Athens, 2014, where my trip began was hot and bustling. I had opted for a hotel not too far from Omonia square. The guide book said it was an area renowned for Russians, prostitutes and general dodginess – not that I am trying to make a connection here, nor was that the reason I chose that area! It was simply cheap and geographically well suited to my needs of exploration.
I seem to recall the streets being full. The flow of people, made up mainly of tourists, was difficult to pass if caught going in the wrong direction; Monastiraki was crammed with people sipping their freddo coffees and pointing cameras through all cardinal points. The city was alive!

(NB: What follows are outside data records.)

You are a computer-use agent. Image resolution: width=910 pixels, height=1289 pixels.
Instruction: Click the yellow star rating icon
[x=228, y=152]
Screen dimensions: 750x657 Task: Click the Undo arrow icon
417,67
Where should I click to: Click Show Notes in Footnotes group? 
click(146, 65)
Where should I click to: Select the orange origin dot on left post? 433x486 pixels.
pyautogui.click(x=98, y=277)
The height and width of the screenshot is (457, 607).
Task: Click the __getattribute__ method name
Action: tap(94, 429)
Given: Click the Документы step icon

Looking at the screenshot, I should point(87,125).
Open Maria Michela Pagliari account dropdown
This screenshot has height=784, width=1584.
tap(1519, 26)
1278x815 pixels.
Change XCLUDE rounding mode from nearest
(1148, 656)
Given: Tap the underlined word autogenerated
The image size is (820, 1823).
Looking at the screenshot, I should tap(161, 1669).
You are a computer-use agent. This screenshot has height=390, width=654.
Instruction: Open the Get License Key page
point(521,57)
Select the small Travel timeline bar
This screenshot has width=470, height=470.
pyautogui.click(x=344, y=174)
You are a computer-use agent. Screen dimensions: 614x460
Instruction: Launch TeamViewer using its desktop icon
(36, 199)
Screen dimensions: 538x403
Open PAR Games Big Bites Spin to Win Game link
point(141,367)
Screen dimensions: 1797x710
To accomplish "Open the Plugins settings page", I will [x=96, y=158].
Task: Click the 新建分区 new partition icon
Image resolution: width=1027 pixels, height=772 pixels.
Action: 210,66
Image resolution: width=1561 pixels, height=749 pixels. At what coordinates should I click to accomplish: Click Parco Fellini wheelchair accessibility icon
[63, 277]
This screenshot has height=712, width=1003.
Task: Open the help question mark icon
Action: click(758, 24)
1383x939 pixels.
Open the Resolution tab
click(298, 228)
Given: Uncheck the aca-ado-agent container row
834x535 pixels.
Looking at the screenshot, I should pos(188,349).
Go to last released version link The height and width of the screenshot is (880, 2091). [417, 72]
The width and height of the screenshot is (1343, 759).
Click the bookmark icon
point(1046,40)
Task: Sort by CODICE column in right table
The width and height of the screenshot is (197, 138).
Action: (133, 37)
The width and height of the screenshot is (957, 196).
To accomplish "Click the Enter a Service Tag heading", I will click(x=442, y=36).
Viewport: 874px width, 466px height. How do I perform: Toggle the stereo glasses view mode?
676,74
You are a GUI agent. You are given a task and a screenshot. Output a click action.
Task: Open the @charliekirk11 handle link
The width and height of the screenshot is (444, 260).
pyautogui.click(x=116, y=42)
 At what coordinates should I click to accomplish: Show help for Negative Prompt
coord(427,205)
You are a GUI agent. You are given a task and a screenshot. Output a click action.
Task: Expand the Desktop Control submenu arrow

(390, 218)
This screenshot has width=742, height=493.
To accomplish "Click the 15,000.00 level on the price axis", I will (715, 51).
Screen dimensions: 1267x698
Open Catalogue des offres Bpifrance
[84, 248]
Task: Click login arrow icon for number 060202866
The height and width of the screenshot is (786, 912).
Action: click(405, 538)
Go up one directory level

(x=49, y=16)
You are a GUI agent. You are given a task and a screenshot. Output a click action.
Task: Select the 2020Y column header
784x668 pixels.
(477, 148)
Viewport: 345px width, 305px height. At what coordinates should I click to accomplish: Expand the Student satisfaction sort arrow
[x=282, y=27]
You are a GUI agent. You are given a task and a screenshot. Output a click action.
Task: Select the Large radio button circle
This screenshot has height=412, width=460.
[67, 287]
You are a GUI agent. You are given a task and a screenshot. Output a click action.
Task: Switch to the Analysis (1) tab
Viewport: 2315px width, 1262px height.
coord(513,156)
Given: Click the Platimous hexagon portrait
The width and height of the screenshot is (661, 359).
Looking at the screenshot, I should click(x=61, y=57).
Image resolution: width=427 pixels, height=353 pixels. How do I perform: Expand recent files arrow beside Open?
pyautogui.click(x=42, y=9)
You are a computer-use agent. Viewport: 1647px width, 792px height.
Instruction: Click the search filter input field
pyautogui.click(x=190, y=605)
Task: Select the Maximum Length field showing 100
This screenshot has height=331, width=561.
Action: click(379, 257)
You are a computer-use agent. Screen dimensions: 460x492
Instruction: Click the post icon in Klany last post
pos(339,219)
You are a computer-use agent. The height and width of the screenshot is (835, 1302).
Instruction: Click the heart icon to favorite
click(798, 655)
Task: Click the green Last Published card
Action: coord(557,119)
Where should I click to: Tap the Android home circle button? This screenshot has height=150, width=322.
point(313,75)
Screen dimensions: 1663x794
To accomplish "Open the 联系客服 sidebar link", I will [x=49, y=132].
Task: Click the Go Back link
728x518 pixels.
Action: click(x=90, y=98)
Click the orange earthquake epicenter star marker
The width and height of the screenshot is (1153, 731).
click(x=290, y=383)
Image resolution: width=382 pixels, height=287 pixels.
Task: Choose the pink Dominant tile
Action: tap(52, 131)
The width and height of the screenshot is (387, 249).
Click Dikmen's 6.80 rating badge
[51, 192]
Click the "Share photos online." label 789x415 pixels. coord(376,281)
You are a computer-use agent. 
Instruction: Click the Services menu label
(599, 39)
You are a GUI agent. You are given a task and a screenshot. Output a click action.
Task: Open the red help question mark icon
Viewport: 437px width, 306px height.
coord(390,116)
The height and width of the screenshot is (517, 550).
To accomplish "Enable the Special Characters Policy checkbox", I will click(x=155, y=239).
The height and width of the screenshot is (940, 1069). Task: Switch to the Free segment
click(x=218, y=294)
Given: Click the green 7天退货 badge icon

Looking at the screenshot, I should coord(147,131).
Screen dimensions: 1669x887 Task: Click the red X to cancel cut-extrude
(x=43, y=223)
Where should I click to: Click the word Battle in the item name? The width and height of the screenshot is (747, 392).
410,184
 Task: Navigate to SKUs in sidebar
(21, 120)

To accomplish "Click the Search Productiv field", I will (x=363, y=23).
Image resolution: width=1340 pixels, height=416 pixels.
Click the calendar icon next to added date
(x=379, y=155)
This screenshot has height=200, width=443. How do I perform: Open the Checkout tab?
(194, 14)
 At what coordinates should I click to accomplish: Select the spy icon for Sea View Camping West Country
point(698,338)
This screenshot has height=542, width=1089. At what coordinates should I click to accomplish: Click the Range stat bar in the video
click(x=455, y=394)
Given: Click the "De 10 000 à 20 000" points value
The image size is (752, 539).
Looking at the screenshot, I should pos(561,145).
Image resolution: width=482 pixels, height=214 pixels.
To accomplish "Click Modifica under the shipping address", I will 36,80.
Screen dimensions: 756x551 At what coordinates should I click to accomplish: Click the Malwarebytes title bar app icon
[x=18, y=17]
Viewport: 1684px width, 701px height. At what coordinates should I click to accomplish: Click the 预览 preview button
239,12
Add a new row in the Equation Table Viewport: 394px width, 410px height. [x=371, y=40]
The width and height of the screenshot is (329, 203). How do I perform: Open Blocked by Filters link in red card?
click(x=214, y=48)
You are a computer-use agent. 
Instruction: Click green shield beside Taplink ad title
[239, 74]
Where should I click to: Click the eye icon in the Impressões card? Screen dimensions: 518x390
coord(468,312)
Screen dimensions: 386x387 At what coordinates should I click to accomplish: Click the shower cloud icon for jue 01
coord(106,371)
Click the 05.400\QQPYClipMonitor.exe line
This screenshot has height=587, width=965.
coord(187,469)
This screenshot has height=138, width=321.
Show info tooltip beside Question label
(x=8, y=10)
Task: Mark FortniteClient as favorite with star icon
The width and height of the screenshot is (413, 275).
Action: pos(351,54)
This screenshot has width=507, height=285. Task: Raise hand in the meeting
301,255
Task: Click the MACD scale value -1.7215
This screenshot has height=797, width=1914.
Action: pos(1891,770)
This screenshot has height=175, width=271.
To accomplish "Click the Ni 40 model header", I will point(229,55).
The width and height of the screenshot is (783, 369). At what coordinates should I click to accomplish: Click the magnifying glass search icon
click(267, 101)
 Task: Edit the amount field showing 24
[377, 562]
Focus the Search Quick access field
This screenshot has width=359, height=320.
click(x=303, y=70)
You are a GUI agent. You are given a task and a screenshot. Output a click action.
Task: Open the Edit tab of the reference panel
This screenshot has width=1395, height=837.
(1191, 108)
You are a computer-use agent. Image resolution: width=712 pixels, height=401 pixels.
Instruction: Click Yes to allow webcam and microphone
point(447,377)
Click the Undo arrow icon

With a hire car I ventured further afield: Peloponnese, Lefkadha, Meteora and Sounion. No matter where I went, I found a natural beauty I had not found anywhere else in Europe. The tourists were still there, the numbers varying with the area/location.
2015: economic crisis, debt uncertainty and politics – something I don’t concern myself with – very much the focus in Greece. It wasn’t like this when I first arrived in early March of this year. I had made friends with some fellow yachties and talk was of pleasant sailing, discovery and fine dining on the abundance of fresh fish and seafood one can easily find here.
Apart from a few teething problems, the sailing began well. The warmer weather became more permanent and the winds and rain became less of a concern. I had been asked to go back to Africa in June to help out on a project I had been involved with in 2014. It was only for 5 weeks so off I went. It was during this period that I became aware of the crisis unfolding in Greece. Had I paid more attention to politics and, well, read newspapers or listened to the news, it may not have crept up on me so suddenly!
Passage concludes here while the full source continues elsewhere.